Like the FR-V, it's a six-seater, but with three rows of two seats rather than two rows of three. They are all hung from the Skydeck's tall central tunnel - a design feature that the car's exterior designer, Shinya Uchiyama, says could make production, despite the problems that would pose in crash tests.
Apart from providing exceptional footroom, the seats require usefully fewer parts and allow the centre row of seats to neatly slide beneath the front pair, easing access to the rear row, an arrangement facilitated by the Skydeck's exceptionally low floor. The rearmost row folds flat conventionally.
Honda is keen to expand its hybrid range into a number of different segments, and that is likely to include people carriers.
“Honda wants to introduce a range of hybrid vehicles that appeal to different markets,” a source told Autocar. “There are currently no plans to put the Skydeck into production, but you can see the way we are going with this.”
One significant feature of the Skydeck is that it relocates the Insight’s hybrid system battery, which normally lies beneath the rear floor to save on passenger space.

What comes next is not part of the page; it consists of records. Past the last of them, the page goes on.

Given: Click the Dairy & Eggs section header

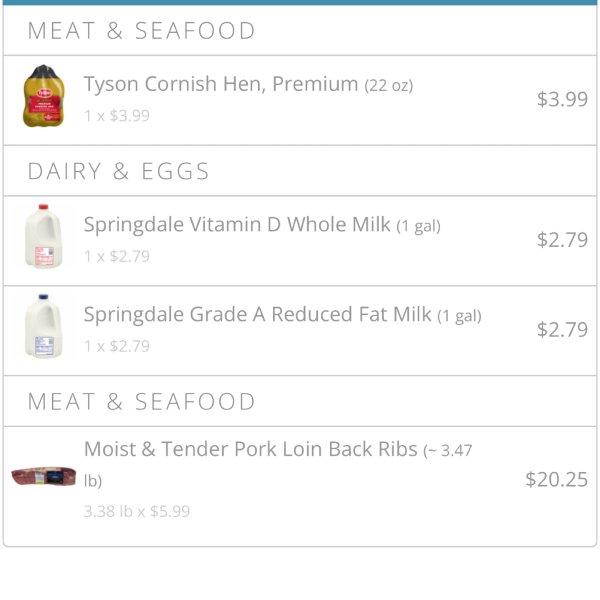Looking at the screenshot, I should tap(119, 171).
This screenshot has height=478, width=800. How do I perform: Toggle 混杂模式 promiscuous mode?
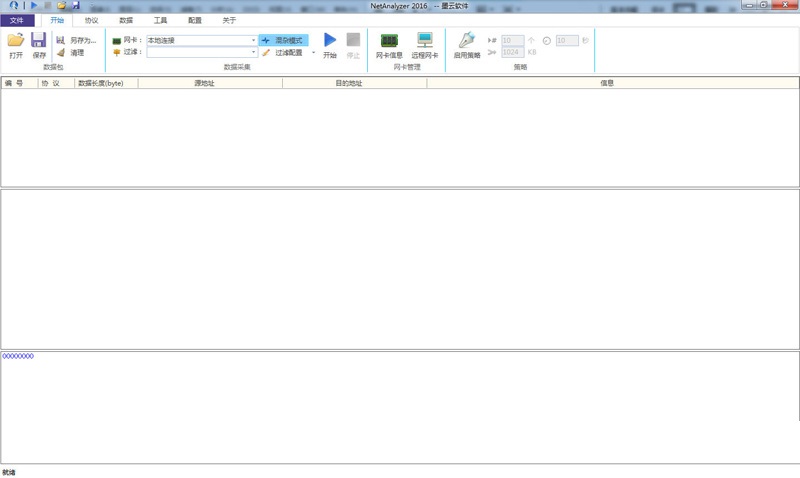284,40

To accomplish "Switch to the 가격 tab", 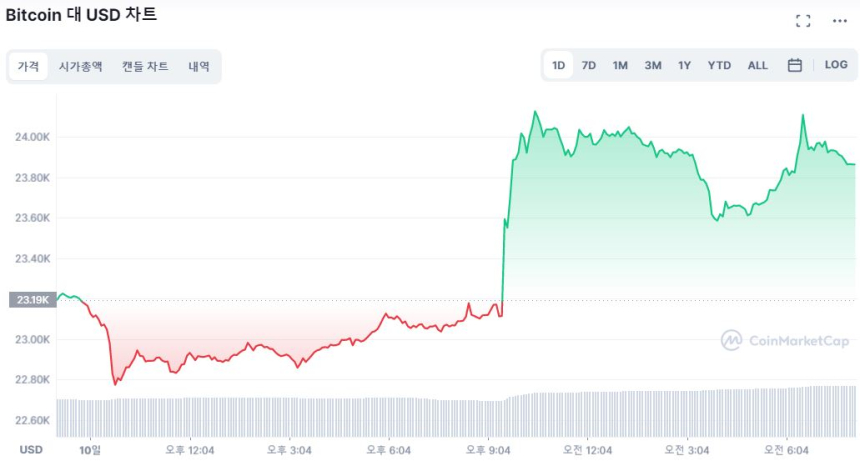I will click(28, 67).
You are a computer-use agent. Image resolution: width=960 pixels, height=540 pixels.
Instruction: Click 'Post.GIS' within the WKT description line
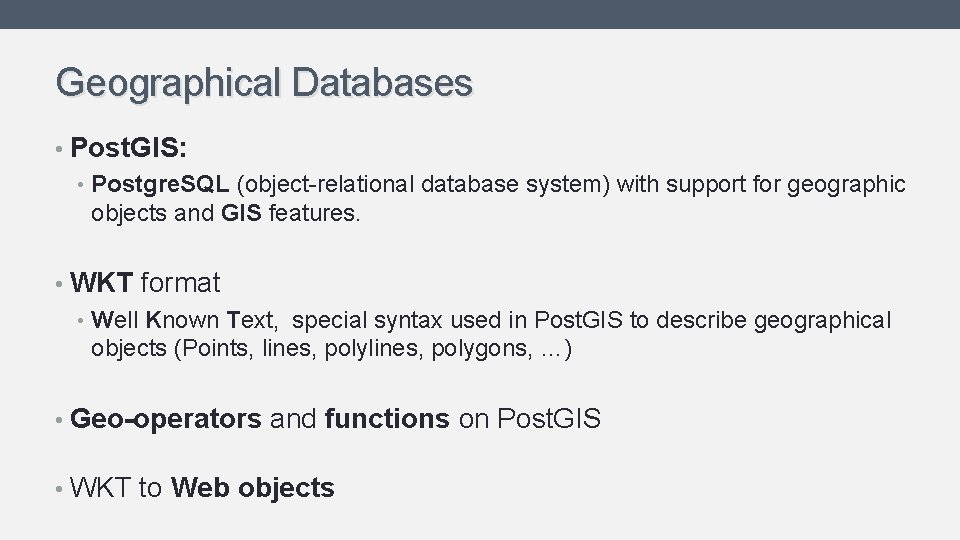pos(578,320)
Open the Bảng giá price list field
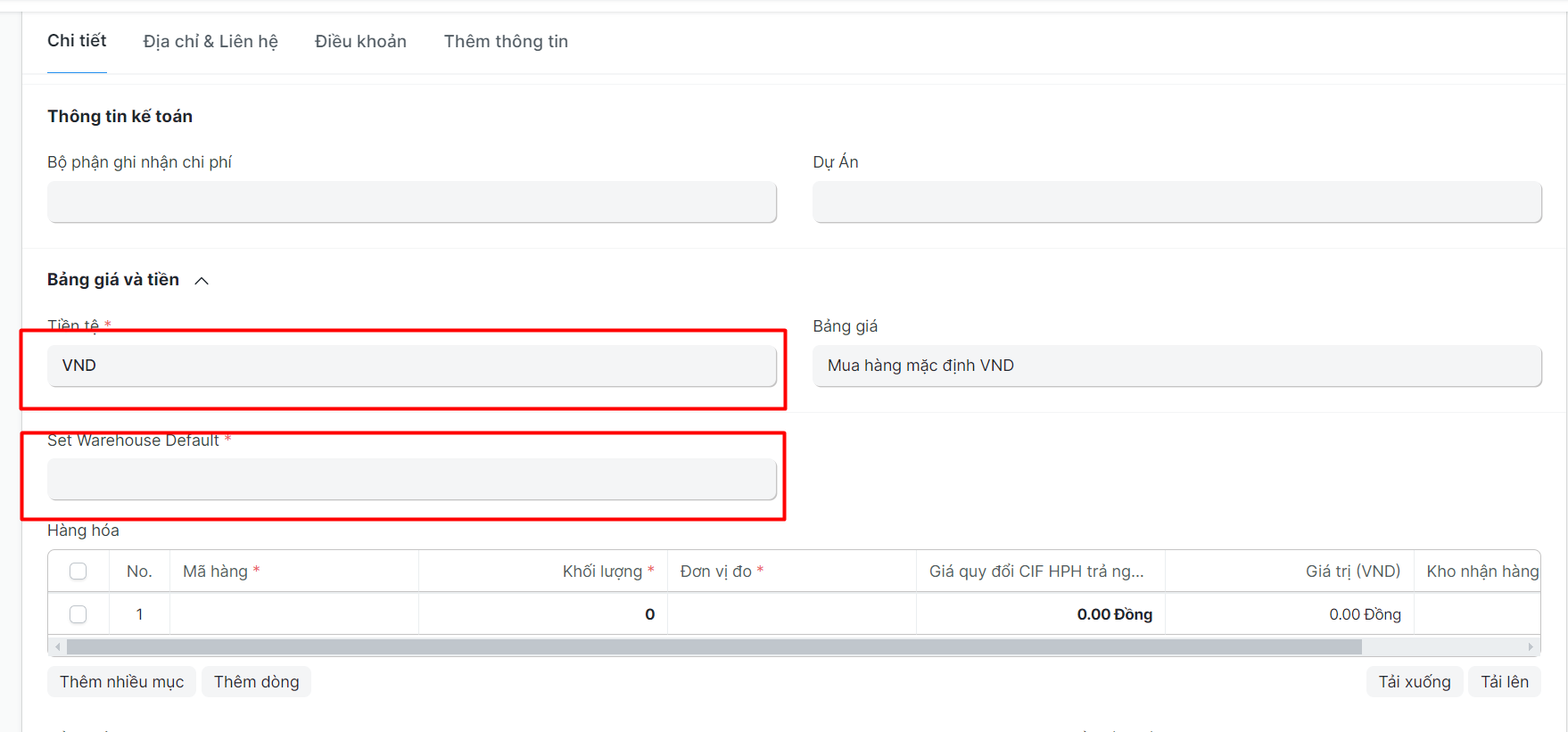 [x=1176, y=366]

The battery is now mounted within the centre console that runs along the cabin floor. It may be a key feature of a next-generation Honda IMA hybrid system designed to power bigger vehicles.
This system is not impossible for a production car, says Skydeck interior designer Yukio Enui, and saves weight and cost as there are fewer parts needed. The tunnel could also house an electricity-generating stack for a fuel cell version of the car.
There’s no word on engines; this concept - unveiled at the Tokyo motor show - is designed to gauge reaction to the styling and three-row seating layout.
For the show MPV, Honda has installed slim, lightweight sports seats with mesh backrests. The second row slides forward and under the front seats to maximise space.
The front doors hinge up and forward, while the rears slide backwards to allow access to the airy cabin. However, these are theatrical and won't make production.